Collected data
------------------------------

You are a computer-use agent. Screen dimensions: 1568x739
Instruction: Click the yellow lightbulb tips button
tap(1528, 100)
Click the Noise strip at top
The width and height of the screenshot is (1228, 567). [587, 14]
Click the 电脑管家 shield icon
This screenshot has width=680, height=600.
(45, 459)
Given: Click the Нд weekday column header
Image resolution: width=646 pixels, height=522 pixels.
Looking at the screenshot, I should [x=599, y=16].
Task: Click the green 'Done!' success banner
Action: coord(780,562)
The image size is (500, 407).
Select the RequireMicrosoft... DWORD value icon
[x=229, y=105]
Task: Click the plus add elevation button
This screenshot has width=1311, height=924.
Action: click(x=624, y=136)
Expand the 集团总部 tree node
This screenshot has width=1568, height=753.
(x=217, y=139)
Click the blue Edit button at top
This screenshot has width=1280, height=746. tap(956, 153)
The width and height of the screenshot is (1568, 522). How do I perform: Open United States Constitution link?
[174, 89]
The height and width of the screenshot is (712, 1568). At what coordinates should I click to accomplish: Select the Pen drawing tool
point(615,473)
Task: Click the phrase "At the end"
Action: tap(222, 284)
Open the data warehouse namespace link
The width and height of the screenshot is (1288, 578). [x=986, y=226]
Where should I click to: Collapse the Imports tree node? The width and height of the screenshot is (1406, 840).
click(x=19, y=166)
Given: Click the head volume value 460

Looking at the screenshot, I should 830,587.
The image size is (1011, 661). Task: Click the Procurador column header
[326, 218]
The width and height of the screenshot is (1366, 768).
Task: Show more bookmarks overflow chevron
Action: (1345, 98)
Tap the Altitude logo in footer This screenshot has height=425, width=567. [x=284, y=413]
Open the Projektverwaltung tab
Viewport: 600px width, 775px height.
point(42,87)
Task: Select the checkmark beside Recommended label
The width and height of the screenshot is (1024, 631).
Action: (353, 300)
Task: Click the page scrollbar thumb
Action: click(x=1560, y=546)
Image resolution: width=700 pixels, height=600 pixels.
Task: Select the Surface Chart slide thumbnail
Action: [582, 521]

------------------------------

> Requirement:
Could you print the lines of the records above from the one containing "Click the blue Edit button at top" through the last, exactly and with no additions?

> Response box:
Click the blue Edit button at top
This screenshot has width=1280, height=746. tap(956, 153)
The width and height of the screenshot is (1568, 522). How do I perform: Open United States Constitution link?
[174, 89]
The height and width of the screenshot is (712, 1568). At what coordinates should I click to accomplish: Select the Pen drawing tool
point(615,473)
Task: Click the phrase "At the end"
Action: tap(222, 284)
Open the data warehouse namespace link
The width and height of the screenshot is (1288, 578). [x=986, y=226]
Where should I click to: Collapse the Imports tree node? The width and height of the screenshot is (1406, 840).
click(x=19, y=166)
Given: Click the head volume value 460

Looking at the screenshot, I should 830,587.
The image size is (1011, 661). Task: Click the Procurador column header
[326, 218]
The width and height of the screenshot is (1366, 768).
Task: Show more bookmarks overflow chevron
Action: (1345, 98)
Tap the Altitude logo in footer This screenshot has height=425, width=567. [x=284, y=413]
Open the Projektverwaltung tab
Viewport: 600px width, 775px height.
point(42,87)
Task: Select the checkmark beside Recommended label
The width and height of the screenshot is (1024, 631).
Action: (353, 300)
Task: Click the page scrollbar thumb
Action: click(x=1560, y=546)
Image resolution: width=700 pixels, height=600 pixels.
Task: Select the Surface Chart slide thumbnail
Action: [582, 521]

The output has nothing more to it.